Set problem:
Could you reproduce the material below word for word, keeping every line in its original order?

Dataset excerpts:
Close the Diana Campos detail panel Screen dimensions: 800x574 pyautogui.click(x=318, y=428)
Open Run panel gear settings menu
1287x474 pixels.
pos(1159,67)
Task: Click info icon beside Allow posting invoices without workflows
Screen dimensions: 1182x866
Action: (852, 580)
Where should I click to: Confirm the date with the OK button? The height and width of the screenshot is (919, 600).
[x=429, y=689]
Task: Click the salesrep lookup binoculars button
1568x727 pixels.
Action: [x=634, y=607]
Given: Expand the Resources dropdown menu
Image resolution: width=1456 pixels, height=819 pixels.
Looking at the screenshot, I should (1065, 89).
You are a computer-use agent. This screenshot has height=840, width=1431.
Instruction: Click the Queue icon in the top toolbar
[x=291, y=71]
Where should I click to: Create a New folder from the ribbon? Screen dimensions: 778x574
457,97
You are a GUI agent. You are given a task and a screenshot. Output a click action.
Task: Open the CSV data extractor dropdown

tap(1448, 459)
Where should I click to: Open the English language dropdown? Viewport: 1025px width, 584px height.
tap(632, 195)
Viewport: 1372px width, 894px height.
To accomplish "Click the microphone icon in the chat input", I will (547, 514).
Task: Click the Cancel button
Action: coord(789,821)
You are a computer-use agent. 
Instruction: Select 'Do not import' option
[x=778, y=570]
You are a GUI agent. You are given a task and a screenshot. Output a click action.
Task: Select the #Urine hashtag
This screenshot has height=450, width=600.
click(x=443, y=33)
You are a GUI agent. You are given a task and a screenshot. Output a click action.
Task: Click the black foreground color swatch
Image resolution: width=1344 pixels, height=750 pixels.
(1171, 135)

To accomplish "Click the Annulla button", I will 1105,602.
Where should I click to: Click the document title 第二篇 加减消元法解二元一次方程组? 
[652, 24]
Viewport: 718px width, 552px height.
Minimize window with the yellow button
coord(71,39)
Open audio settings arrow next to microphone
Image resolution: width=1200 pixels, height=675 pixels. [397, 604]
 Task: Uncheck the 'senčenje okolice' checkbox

Response to this task:
Close the Diana Campos detail panel Screen dimensions: 800x574 pyautogui.click(x=318, y=428)
Open Run panel gear settings menu
1287x474 pixels.
pos(1159,67)
Task: Click info icon beside Allow posting invoices without workflows
Screen dimensions: 1182x866
Action: (852, 580)
Where should I click to: Confirm the date with the OK button? The height and width of the screenshot is (919, 600).
[x=429, y=689]
Task: Click the salesrep lookup binoculars button
1568x727 pixels.
Action: [x=634, y=607]
Given: Expand the Resources dropdown menu
Image resolution: width=1456 pixels, height=819 pixels.
Looking at the screenshot, I should (1065, 89).
You are a computer-use agent. This screenshot has height=840, width=1431.
Instruction: Click the Queue icon in the top toolbar
[x=291, y=71]
Where should I click to: Create a New folder from the ribbon? Screen dimensions: 778x574
457,97
You are a GUI agent. You are given a task and a screenshot. Output a click action.
Task: Open the CSV data extractor dropdown

tap(1448, 459)
Where should I click to: Open the English language dropdown? Viewport: 1025px width, 584px height.
tap(632, 195)
Viewport: 1372px width, 894px height.
To accomplish "Click the microphone icon in the chat input", I will (547, 514).
Task: Click the Cancel button
Action: coord(789,821)
You are a computer-use agent. 
Instruction: Select 'Do not import' option
[x=778, y=570]
You are a GUI agent. You are given a task and a screenshot. Output a click action.
Task: Select the #Urine hashtag
This screenshot has height=450, width=600.
click(x=443, y=33)
You are a GUI agent. You are given a task and a screenshot. Output a click action.
Task: Click the black foreground color swatch
Image resolution: width=1344 pixels, height=750 pixels.
(1171, 135)

To accomplish "Click the Annulla button", I will 1105,602.
Where should I click to: Click the document title 第二篇 加减消元法解二元一次方程组? 
[652, 24]
Viewport: 718px width, 552px height.
Minimize window with the yellow button
coord(71,39)
Open audio settings arrow next to microphone
Image resolution: width=1200 pixels, height=675 pixels. [397, 604]
 Task: Uncheck the 'senčenje okolice' checkbox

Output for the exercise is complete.